Listed Building – Grade II*
- Official name: Walker Art Gallery
- Designated: 28 June 1952
- Reference no.: 1063782

= Walker Art Gallery =

Art gallery in Liverpool, England

The Walker Art Gallery is a Grade II* listed art gallery in Liverpool which houses one of the largest art collections in England outside London. It is part of the National Museums Liverpool group.

==History==
The Walker Art Gallery's collection dates from 1819 when the Liverpool Royal Institution acquired 37 paintings from the collection of William Roscoe, who had to sell his collection following the failure of his banking business, though it was saved from being broken up by his friends and associates.

In 1843 the Royal Institution's collection was displayed in a purpose-built gallery next to the institution's main premises.

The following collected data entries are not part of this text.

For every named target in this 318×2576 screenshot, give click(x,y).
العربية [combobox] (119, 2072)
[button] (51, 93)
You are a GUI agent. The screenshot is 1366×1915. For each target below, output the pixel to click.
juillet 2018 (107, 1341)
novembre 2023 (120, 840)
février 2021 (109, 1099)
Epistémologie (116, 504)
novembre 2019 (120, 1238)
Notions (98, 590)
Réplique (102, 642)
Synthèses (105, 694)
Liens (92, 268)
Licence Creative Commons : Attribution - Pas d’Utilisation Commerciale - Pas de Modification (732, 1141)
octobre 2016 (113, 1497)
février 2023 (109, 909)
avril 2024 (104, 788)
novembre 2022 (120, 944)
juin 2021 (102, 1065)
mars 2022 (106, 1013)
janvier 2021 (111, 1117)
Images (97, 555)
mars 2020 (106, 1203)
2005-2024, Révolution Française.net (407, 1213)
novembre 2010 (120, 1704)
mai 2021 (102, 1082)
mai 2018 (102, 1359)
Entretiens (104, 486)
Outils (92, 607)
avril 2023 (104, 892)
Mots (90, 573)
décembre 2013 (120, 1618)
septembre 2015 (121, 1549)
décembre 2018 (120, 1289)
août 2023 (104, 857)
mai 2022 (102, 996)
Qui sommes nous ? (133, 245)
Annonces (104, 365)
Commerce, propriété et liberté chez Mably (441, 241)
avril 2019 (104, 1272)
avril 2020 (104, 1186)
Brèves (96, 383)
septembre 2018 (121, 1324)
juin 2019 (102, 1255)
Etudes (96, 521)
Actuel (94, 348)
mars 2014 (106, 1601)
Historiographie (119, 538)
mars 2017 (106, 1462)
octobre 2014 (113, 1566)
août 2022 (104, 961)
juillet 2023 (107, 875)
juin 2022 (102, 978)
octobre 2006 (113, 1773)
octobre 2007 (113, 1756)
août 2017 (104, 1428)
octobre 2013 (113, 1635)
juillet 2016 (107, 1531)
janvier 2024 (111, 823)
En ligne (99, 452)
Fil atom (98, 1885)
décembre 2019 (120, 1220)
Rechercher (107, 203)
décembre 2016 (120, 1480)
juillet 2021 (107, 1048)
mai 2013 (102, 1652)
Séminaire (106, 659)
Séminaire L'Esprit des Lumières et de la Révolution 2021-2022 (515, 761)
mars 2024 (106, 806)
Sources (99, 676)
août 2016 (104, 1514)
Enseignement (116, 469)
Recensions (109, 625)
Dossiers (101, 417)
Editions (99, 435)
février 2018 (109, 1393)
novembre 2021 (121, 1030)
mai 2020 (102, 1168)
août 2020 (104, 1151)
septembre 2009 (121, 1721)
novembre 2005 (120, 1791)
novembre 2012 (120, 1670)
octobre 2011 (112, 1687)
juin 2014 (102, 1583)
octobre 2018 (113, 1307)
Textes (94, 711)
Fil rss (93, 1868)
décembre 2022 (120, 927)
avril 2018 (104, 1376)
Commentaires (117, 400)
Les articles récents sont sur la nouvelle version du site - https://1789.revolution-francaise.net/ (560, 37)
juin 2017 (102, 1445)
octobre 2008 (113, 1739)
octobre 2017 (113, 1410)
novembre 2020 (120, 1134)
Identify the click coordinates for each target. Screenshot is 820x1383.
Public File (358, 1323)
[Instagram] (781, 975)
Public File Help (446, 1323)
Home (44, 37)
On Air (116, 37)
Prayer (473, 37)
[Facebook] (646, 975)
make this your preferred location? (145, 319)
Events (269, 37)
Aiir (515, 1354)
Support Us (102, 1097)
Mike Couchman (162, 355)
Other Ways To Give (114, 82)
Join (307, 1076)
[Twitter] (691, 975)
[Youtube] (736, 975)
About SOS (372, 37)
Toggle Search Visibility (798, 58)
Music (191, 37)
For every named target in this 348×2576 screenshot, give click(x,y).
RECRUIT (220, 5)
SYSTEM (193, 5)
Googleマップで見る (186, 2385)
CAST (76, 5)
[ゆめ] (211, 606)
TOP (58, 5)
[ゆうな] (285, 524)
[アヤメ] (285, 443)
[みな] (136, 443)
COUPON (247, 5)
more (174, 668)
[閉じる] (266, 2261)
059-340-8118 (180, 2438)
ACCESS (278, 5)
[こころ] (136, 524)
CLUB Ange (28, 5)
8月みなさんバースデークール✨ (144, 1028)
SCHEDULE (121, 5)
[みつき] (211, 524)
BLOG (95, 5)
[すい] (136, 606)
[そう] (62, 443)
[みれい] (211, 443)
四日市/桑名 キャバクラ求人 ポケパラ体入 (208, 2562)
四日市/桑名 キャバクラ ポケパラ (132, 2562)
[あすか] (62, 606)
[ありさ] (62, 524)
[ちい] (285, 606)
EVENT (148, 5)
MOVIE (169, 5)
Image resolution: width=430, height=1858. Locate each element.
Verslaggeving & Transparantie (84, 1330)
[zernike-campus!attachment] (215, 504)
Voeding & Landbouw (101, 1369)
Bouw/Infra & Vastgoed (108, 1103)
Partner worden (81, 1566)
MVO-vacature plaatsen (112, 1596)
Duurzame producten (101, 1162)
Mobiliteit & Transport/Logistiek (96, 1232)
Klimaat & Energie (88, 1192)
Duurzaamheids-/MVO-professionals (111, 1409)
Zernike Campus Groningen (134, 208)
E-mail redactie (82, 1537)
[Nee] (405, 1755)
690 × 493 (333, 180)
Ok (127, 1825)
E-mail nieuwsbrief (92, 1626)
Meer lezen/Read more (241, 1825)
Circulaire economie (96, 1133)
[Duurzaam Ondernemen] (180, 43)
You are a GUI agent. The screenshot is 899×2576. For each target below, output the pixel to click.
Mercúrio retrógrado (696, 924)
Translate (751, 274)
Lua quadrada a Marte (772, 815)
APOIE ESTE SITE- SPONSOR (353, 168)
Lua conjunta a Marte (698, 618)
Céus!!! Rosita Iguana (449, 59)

In 1850 negotiations by an association of citizens to take over the institution's collection, for display in a proposed art gallery, library and museum, came to nothing.

The collection grew over the following decades: in 1851 Liverpool Town Council bought Liverpool Academy's diploma collection and further works were acquired from the Liverpool Society for the Fine Arts, founded in 1858. The competition between the academy and society eventually led to both collapsing.

William Brown Library and Museum opened in 1860, named after a Liverpool merchant whose generosity enabled the Town Council to act upon an 1852 Act of Parliament which allowed the establishment of a public library, museum and art gallery, and in 1871 the council organised the first Liverpool Autumn Exhibition, held at the new library and museum.

The success of the exhibition enabled the Library, Museum and Arts Committee to purchase works for the council's permanent collection, buying around 150 works between 1871 and 1910. Works acquired included WF Yeames' And when did you last see your father? and Dante Gabriel Rossetti's Dante's Dream.

Designed by local architects Cornelius Sherlock and H. H. Vale, the Walker Art Gallery was opened on 6 September 1877 by Edward Henry Stanley, 15th Earl of Derby. It is named after its founding benefactor, Sir Andrew Barclay Walker (1824–1893), a former mayor of Liverpool and wealthy brewer born in Ayrshire who expanded the family business to England and moved to live in Gateacre.

In 1893 the Liverpool Royal Institution placed its collection on long-term loan to the gallery and in 1948 presented William Roscoe's collection and other works. This occurred during post-war reconstruction when the gallery was closed, re-opening in 1951. During the Second World War the gallery was taken over by the Ministry of Food and the collection was dispersed for safety.

Extensions to the gallery were opened in 1884 and 1933 (following a two-year closure) when the gallery re-opened with an exhibition including Picasso and Gauguin. In 2002 the gallery re-opened following a major refurbishment.

In 1986 the gallery achieved national status, as part of the National Museums and Galleries on Merseyside.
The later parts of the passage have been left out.